Marc from Blanchardstown Library takes us through the first 2 online DnD sessions run by Fingal Libraries recently – one for juniors and one for adults.
Session 1: Wednesday October 21, 2020
Attendees: 7 children aged 8-12
I had been running DnD games in the branch prior to the outbreak of Covid-19. The first two sessions with 8 children were successful and a second run of games was planned for the summer months, but these were subsequently cancelled. I set up this pilot scheme by contacting parents from my waiting list for those games. My colleague, Ciara, obtained the Stranger Things themed DnD Starter Set as a prize in a competition that we never got the chance to run. So, instead, it has been put to use for this series of online games.
I had set up a Fingal Libraries Discord channel for Ireland’s National Science Fiction Convention, Octocon, earlier in the month. Using this app, we can communicate using text and voice chat in real time. I have been in contact with the parents for a number of weeks and the children were very excited by the prospect of playing.
The pilot session is made up of four 90-minute games happening weekly at 17.00 on Wednesdays. I logged in at 16.55 and some of the players were there already. I sent each participant the YouTube unboxing video that Ciara and I had made, as well as the three-part character creation video that I had filmed for Blanchardstown Library’s Online Comic Con back in August.
The Starter Set comes with pre-generated characters for instant play, but two of the players had created their own characters from scratch which I was very impressed with. One of them had even followed along with my videos to design his character.
After the initial, and very minor, technical difficulties, the game ran smoothly. I used the Push To Talk function at first, but I found it was easier to leave the Voice Activated Mic on since I need both hands free to make notes and to roll dice. At one point the audio went very quiet but I exited the program and when I restarted, the issue was resolved.
I didn’t have to offer much tech support with Discord so we were able to move quickly into introductions and character creation. 6 of the 7 characters had characters ready, either the pre-gens from the box sets or their own designs. Ordinarily most of the first session would be taken up designing characters so this saved a lot of time. I went round the group and we introduced each other, and our characters, and we were able to dive right into the adventure.
The characters were called together by a local lord to eliminate a monster that had been terrorising the town. They gathered tools and mingled with the locals to get information on the creature. So, with healing potions, magic wands, and black metal swords in hands, our party is eagerly awaiting part 2 which, because of the midterm break, will happen in 2 weeks.
There was a collective “aw!” when I had to announce that time was up, so that bodes well for the next game. I got some feedback from parents afterwards who said the children were enraptured for the duration of the game so I’m feeling encouraged to continue with these events.
The social and therapeutic nature of tabletop role-playing games has been documented around the world and, during these trying times, escaping to an immersive world of fantasy and thrills is just what we need.

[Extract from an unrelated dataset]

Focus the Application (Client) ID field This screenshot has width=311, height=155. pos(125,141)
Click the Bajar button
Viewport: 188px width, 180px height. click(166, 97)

Session 2: Monday October 26,2020
Attendees: 4 adult participants
Alongside the sensory friendly introduction to DnD for children, I am running a pilot scheme for an adult group. Again, we are using the Stranger Things themed starter set. Like the children’s session, this is a series of 4 games played weekly for 90 minutes. The adult players all created their own characters. One of them had played the game before but the other 3 were playing for the first time.

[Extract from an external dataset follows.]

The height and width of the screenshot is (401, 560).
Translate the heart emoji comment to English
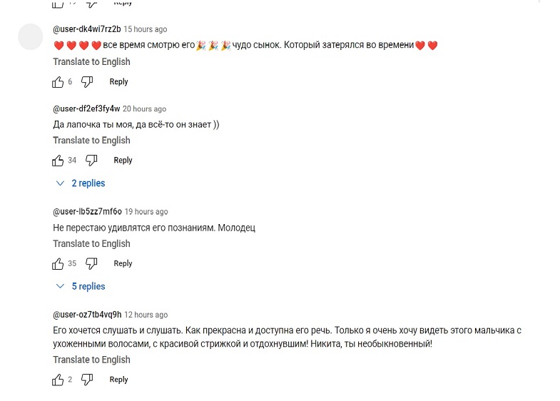click(x=91, y=62)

The opening of the quest gave the players an opportunity to test their improvisation skills. Our human rogue, Scumbag, and our wizard, Sugarstorm, both have animal familiars. So, to provide a nice symmetry to the party, Portensia, a changeling, is acting as an animal companion to the remaining player, Zeph.
In her chosen form of a crow, Portensia and Sugarstorm had a heated debate about the nature of the team. Sugarstorm volunteered to lead the party while the changeling argued for a non-hierarchical collective. Sugarstorm used her psychic powers to penetrate her teammates mind but was horrified by what she saw and yielded to the majority.

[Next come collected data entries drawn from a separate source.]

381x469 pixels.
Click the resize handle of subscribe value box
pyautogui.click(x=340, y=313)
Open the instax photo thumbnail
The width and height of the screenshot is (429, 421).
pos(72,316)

The tone of every DnD game is unique. It stems from the personalities of the players. This particular game is shaping up to be fun. There are strong stubborn players, cunning streetwise players, and strategists. On top of that, there is a strong humorous vein permeating the game so far.
In this period of physical and social isolation, it was refreshing and exhilarating to be in the company of like-minded adults. With no distractions and the tyranny of the outside world left behind, the freedom to express ourselves and to laugh, argue and play together was a rare treat. The mood in the virtual room felt light, airy, and communal. Welcoming others into our world is something that we may have taken for granted pre-covid. Now it feels necessary. These games are welcoming, inviting, and vital.
After launching both the children’s and adult’s games successfully, it feels important that this avenue of community remains open in the future. There has been much debate about what constitutes an essential or critical service lately, and in a post-covid world, this feels important in reestablishing human connections after an extended period of isolation.
The next junior session is now full.